現在東京會舘本舘10Fにある、
五十嵐写真店さんと、
東京會舘とは古い古いお付き合い。GHQの接収やら戦争やらの時代からお世話になっています。こちらのお店には、すごいものがあると、以前から噂に聞いていました。すごいものとは、何やらお札にまつわるお話との事・・・
打ち合わせに伺った折に、思いきって、室長にお尋ねしてみることにしました。
「ところで、こちらにはお札にまつわるすごいものがあると聞いたのですが・・・」「これですよ!これ!一万円札の福沢諭吉像の、元になった写真がこちらなんです。」うわさのものは、お店に入ってすぐの壁にかかっていました。
明治時代、新橋の土橋のあたりに、現在の「五十嵐写真店」の前身である「江木写真店」がありました。そして、この
福沢諭吉像は、この「江木写真店」で撮られた写真を模写したものだそうなのです!現在はこの写真自体は
慶応大学に保存されているそうです。この他にも、五十嵐写真店には、
渋沢栄一や詩人
タゴールなど、国内外を問わず要人の撮影を任されたという歴史があるそうです。当時「江木写真店」で活躍していた五十嵐與七さん(五十嵐写真店の創立者)は明治時代にニューヨークに修行に行き、開業まで果たしたというバイタリティ溢れた方。英語も堪能で、帰国後も政府の要人の撮影依頼がたくさんあったそうです。
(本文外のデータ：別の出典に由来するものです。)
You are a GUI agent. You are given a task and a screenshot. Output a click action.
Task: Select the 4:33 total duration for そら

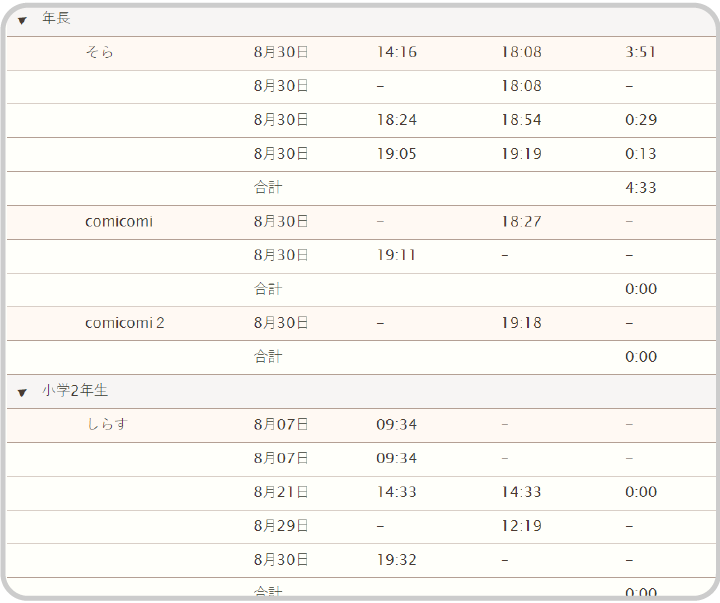(640, 188)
東京會舘にエリザベス女王がいらしたときも、もちろん五十嵐さんに撮影をお願いしています。(その時のお写真は東京會舘1Fロビーに飾られています。)
歴史と逸話にあふれた五十嵐写真店。その凄さに触れるきっかけを与えてくれた、壁の一万円札の福沢諭吉。ここぞ!という時は、こんな立派な写真屋さんにお願いしたいと、ついついお客様気分になってしまいました・・・
★K
※右側の写真は五十嵐写真店創立者「五十嵐與七」さんです。